Your assignment => Go through the entries below and tally the lines containing the string "agent"; report only the tally.
■ ■ ■ ■
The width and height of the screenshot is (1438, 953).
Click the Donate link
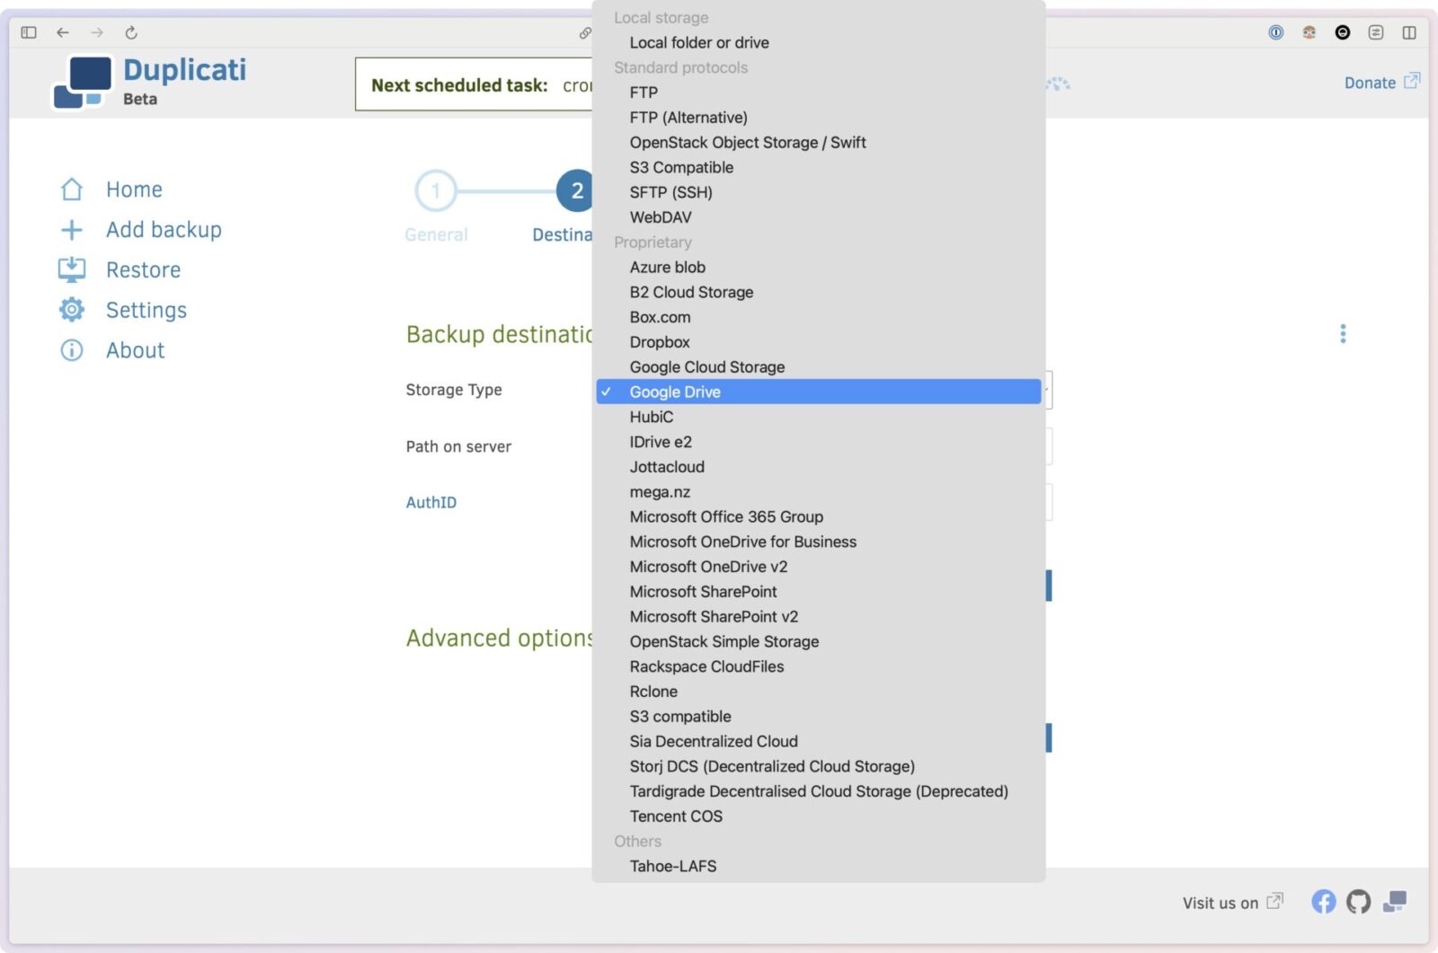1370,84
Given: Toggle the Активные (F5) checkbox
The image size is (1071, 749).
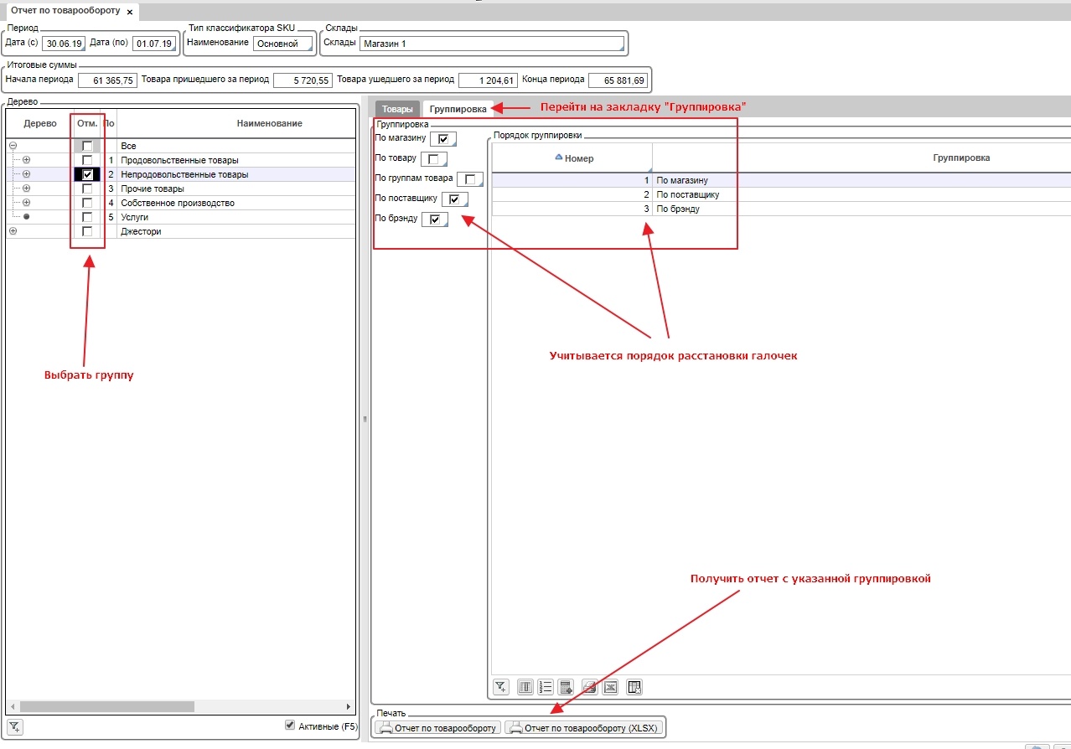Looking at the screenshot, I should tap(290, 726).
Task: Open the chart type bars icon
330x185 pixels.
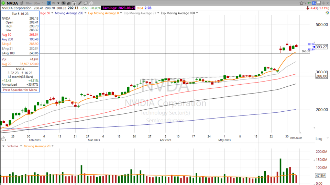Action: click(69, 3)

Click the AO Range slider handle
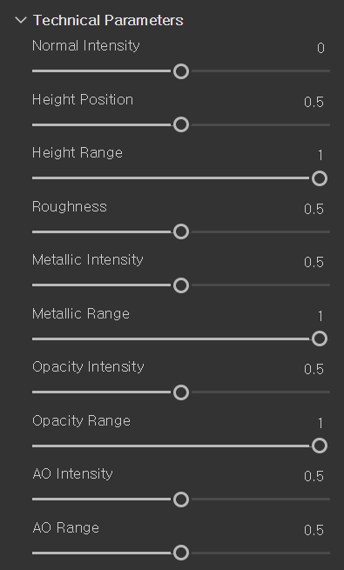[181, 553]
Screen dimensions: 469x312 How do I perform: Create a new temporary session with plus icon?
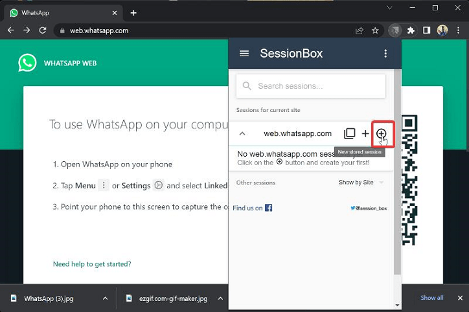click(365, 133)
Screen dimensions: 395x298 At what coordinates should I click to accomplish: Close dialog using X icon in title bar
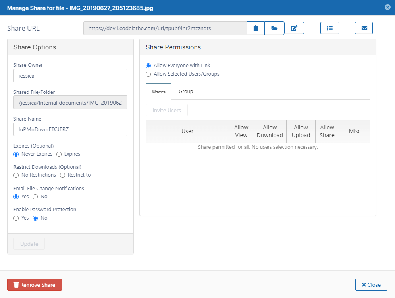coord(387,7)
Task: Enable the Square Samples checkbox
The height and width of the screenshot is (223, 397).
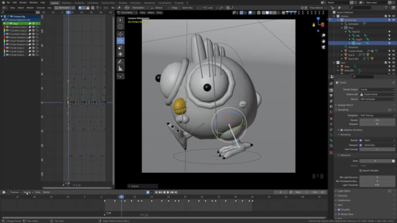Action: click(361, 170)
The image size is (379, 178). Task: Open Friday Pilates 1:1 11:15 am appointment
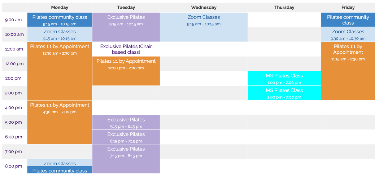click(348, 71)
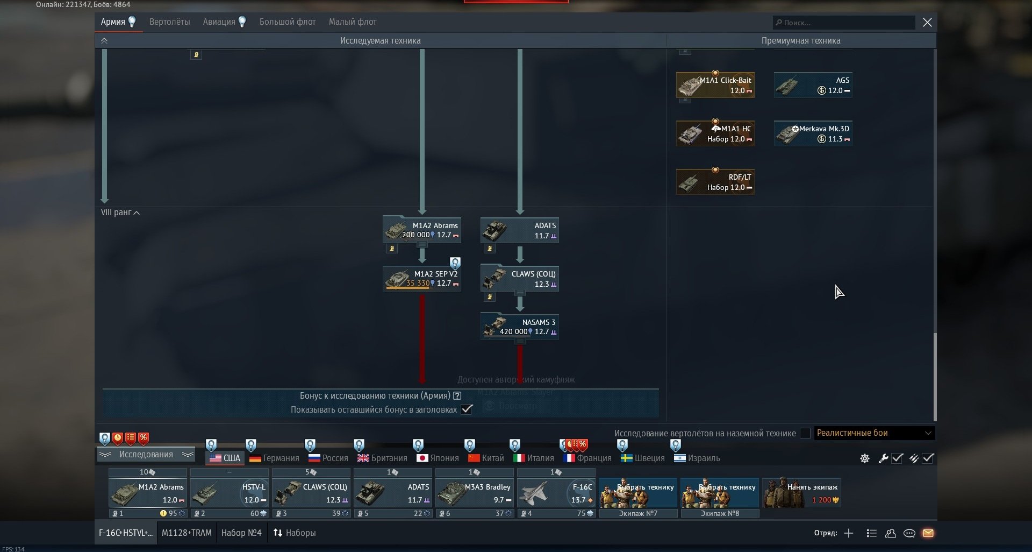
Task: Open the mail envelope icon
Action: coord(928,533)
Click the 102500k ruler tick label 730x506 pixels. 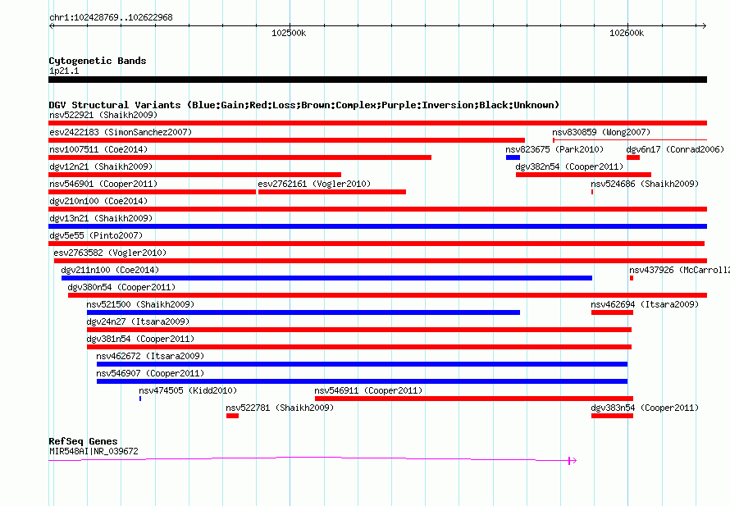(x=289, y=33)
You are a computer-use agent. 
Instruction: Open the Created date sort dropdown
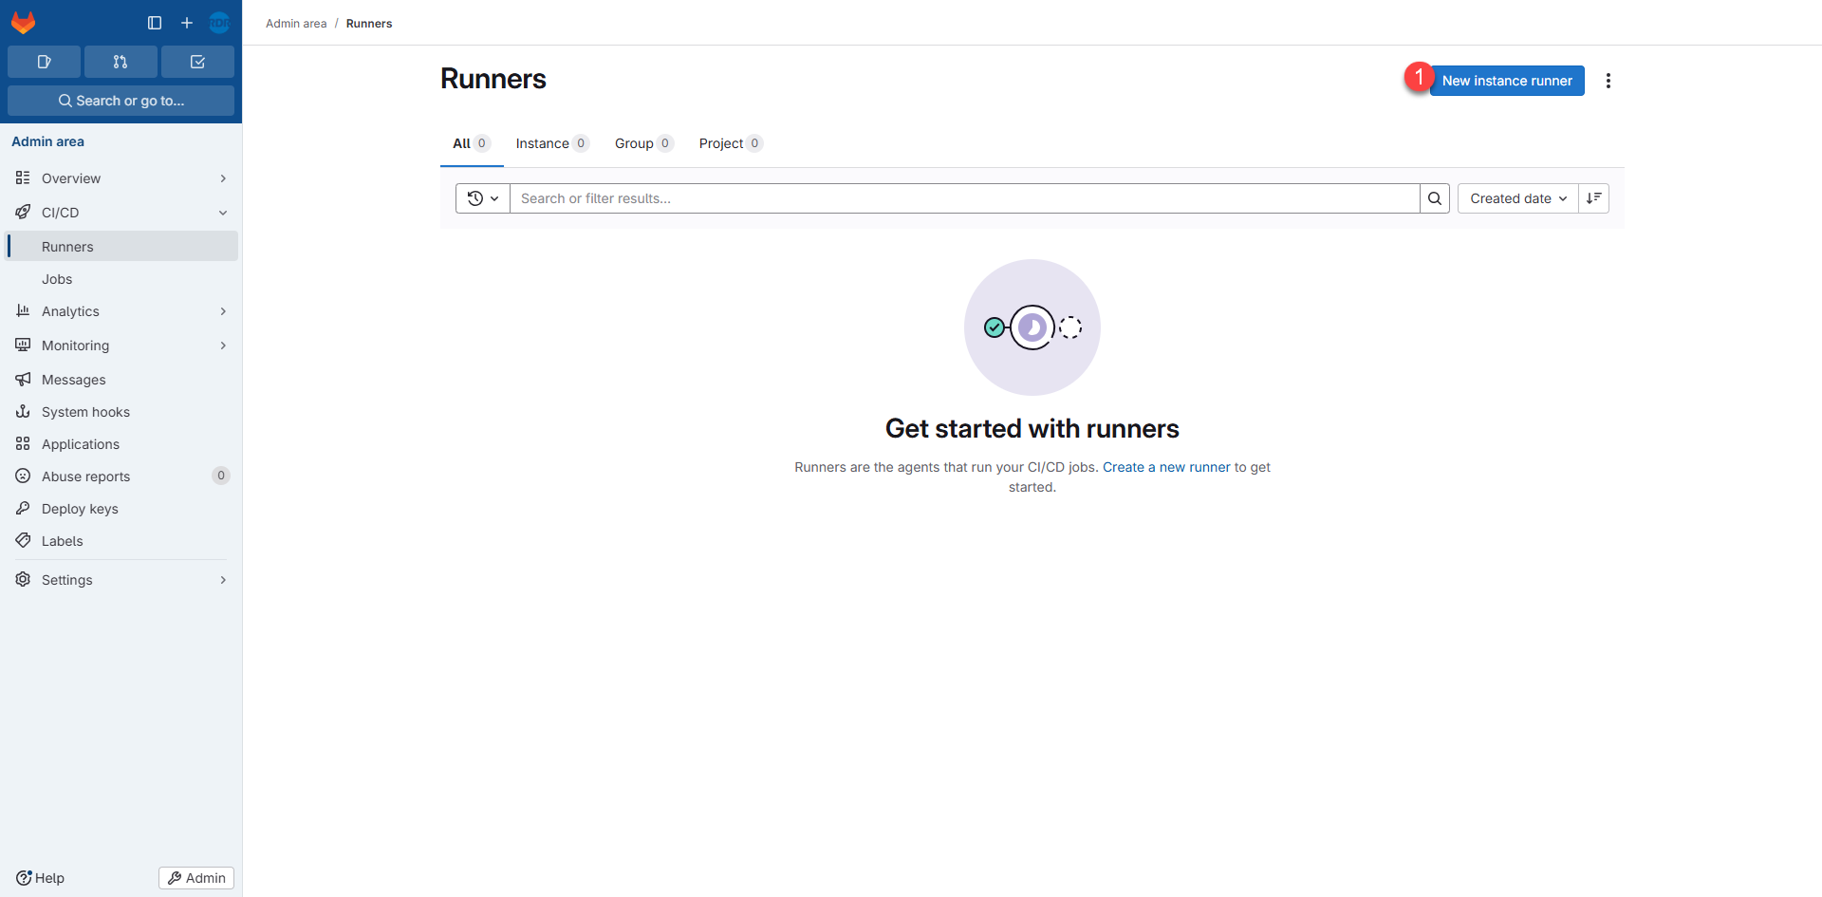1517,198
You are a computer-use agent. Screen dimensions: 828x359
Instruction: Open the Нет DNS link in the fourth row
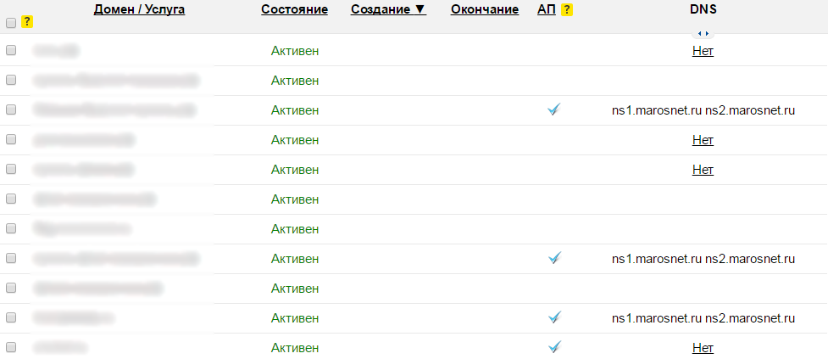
■ ■ ■ ■
Solution to the exercise => 2